I also had different drinks, especially in between concerts, before, or after. Thursday night after Gorillaz I went for the organic ones, and the liquor came from a local fruit juice maker that makes organic gin, vodka, and the other standard ones that you may need. Great tasty drinks homemade on the spot and without artificial flavoring! I had ginger Fizz, mojito, and strawberry daiquiri. They cut tons of Danish locally grown strawberries to supply the demand of freshly made drinks.

Why is it important for a festival that lasts for merely 4 days to think green and about quality food? Because it inspires people to demand quality and organic green food in other contexts also. It sets standards that I think the entertainment industry and leisure economy in general could learn from. Think about it. If the food and drink at sport arenas, theme parks, and fairs around the world would "think" green and cut down on meat and standard junk food, and mainly cook and serve local home made food from local ingredients? That could create an interesting sustainable model almost equal to an entire city!

The beautiful thing is that it is healthier, it is better for the environment, it connects you to the local area, and it tells stories about who we are. The problem today is the standard brands everywhere producing the same tastes and telling only a story about monopoly, not about the land, the local area, and the people. The entertainment and leisure industry around the world has huge market power through the way they source things. Therefore, their choice is important, they have power and influence with the big 5.

There is also a different perspective: how fun it could be! If you got engaged in actively sustaining conditions for your leisure activities while attending them and at the same time experiencing new kinds of food that you did not know of previously, new and fresh ideas with the involvement of local tastes will generate. Because of the added element of surprise, it could change the whole perspective of people becoming familiar with small green steps they can take in sustainability and green living. Because inspiring people to change ways and habits is one of the big issues in changing the climate, changing people.

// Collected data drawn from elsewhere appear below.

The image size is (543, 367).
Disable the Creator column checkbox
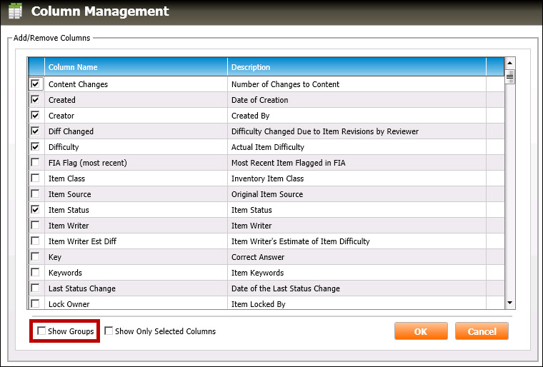coord(36,116)
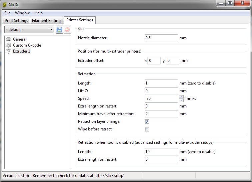Click the Nozzle diameter input field
The width and height of the screenshot is (252, 182).
pos(161,38)
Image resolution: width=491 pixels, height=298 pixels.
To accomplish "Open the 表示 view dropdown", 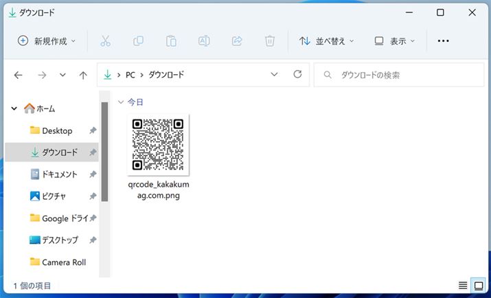I will tap(395, 41).
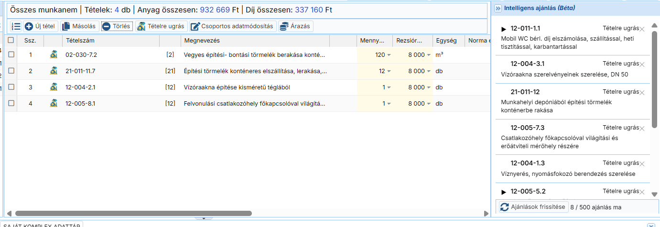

In sum, to create a village for a four-day festival, and to do it differently, is both important and inspiring. I enjoyed it, as always, especially when walking around listening to a lot of young people talking about the food, where one could have it organic, where they could recharge there phone on a bike for free, seeing them collecting garbage to earn some money for some more beers and food. It raises the hope in me that knowledge and incentives can give people the tools and ability to make changes in their life.

Roskilde Festival is a very international event. I met people from all over Europe, Australia, and America. Look up their website next year. I believe the new theme will be poverty.